Faulkner vs. Rangel Race May be Telling
By Phil Perkins
October 18, 2010
“I have always believed that my highest calling is to serve the powerless and to speak for the voiceless. I will bring that same energy and drive as your representative in Washington, D.C.”
Thus says candidate Faulkner on his web site—a former pro football player turned pastor who is running against the ethically-challenged 40-year Democrat representative from this Harlem district, the boisterous, salty-mouthed Charles Rangel. Talk about polar opposites. Faulkner has dedicated his post-football life to ministering to others; Rangel has dedicated his to the altar of political power and the perks that come with it.

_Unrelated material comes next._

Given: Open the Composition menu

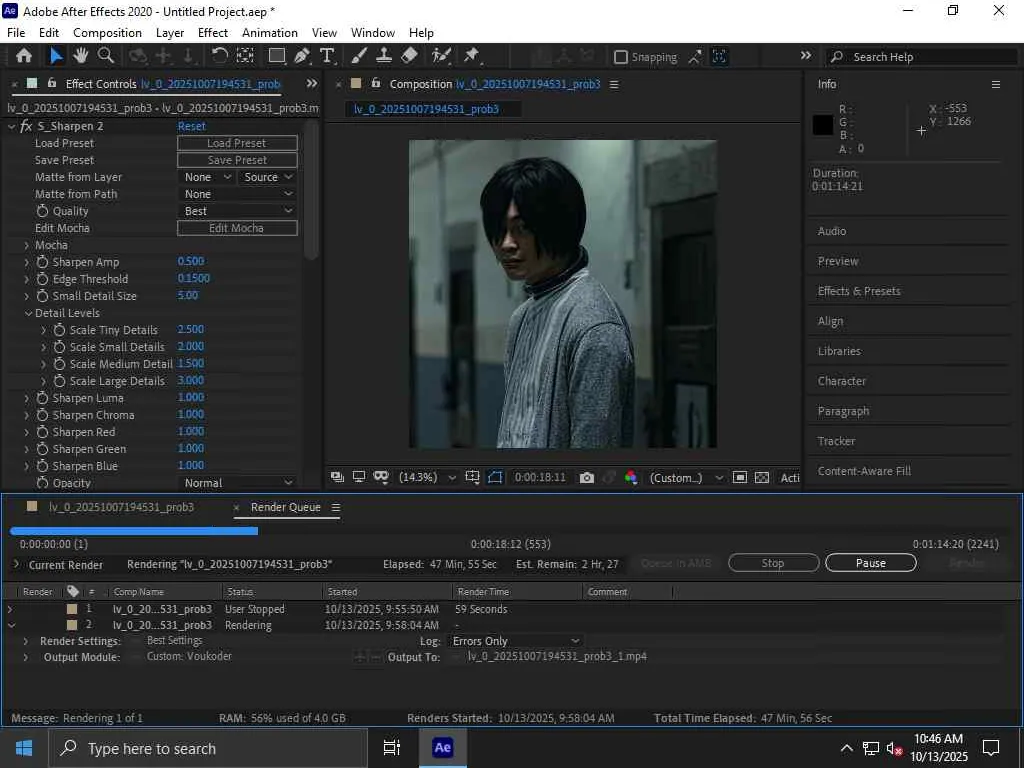Looking at the screenshot, I should pyautogui.click(x=107, y=33).
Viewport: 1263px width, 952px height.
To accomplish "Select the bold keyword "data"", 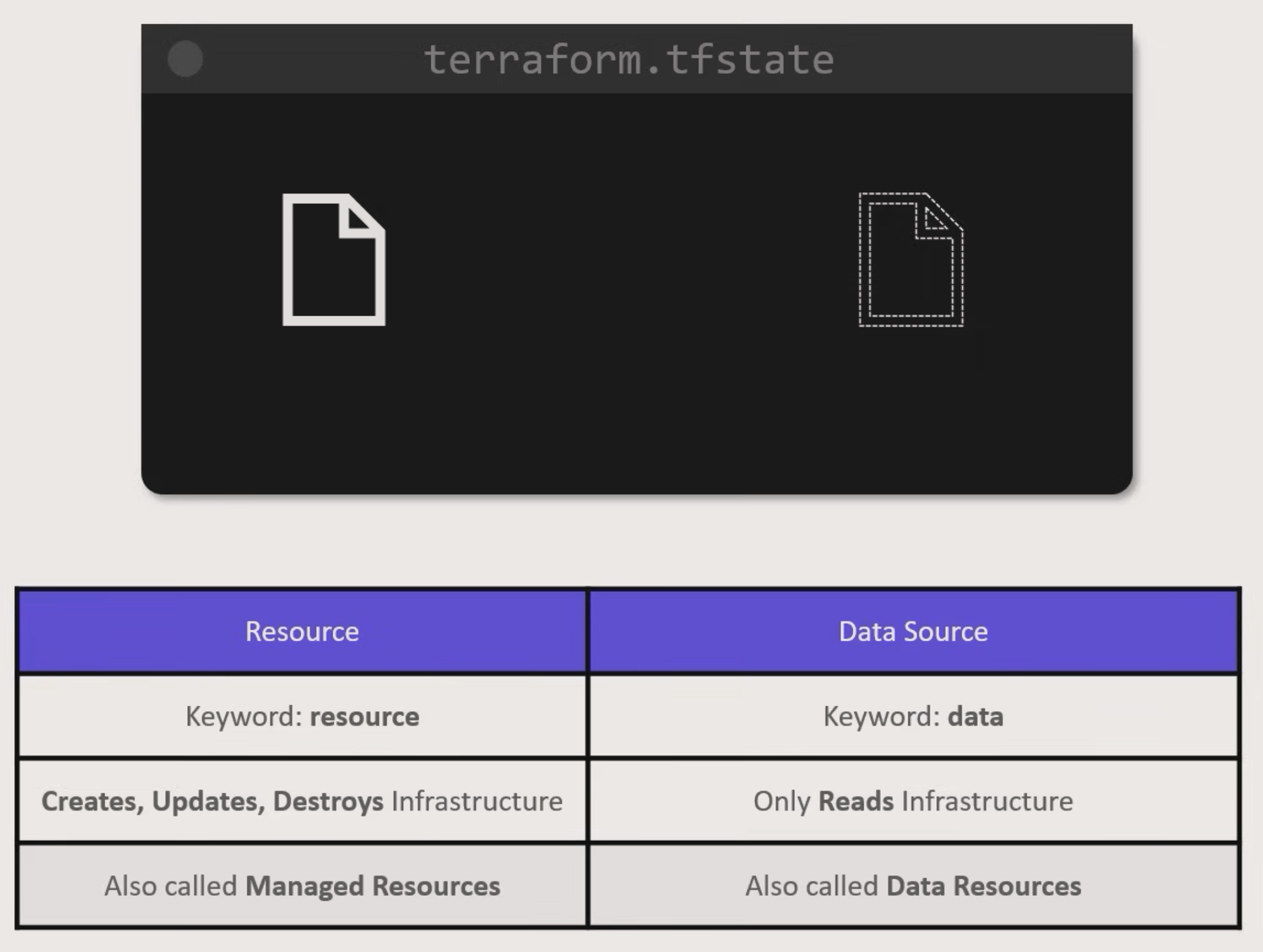I will 975,717.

In a recent interview with Sean Hannity, Faulkner spoke passionately yet with a grounded, common-sense articulation about his district’s voters and how tired they are of the welfare mentality. That is, many are to the point where they would rather work than to keep taking handouts from the government. If Faulkner is right that this is a prevailing sentiment in Harlem, it could mean a resounding victory for him in a few weeks. His campaign is focused on what needs to be done to help small businesses out of the regulatory shackles that currently bind them and create a climate for job growth.
The other side of it is that Rangel has also given the voters much with which to be fed up. Rangel has been feeding himself too well and apparently fraudulently at the public trough for a long time now. Only the fact that his party controls the House has prevented his trial on ethics violations from proceeding prior to the election. Merely putting it off until afterward may not be enough to save him.
This election, although not as prominent as several of the Senate races involving Tea Party candidates, will be an interesting one to watch on Election Night as a potential bellwether for how much of a Republican landslide may occur. Also, this one will show whether enough traditional Democrat voters, particularly African-Americans, will vote for a black Republican candidate who promises real, not illusory change.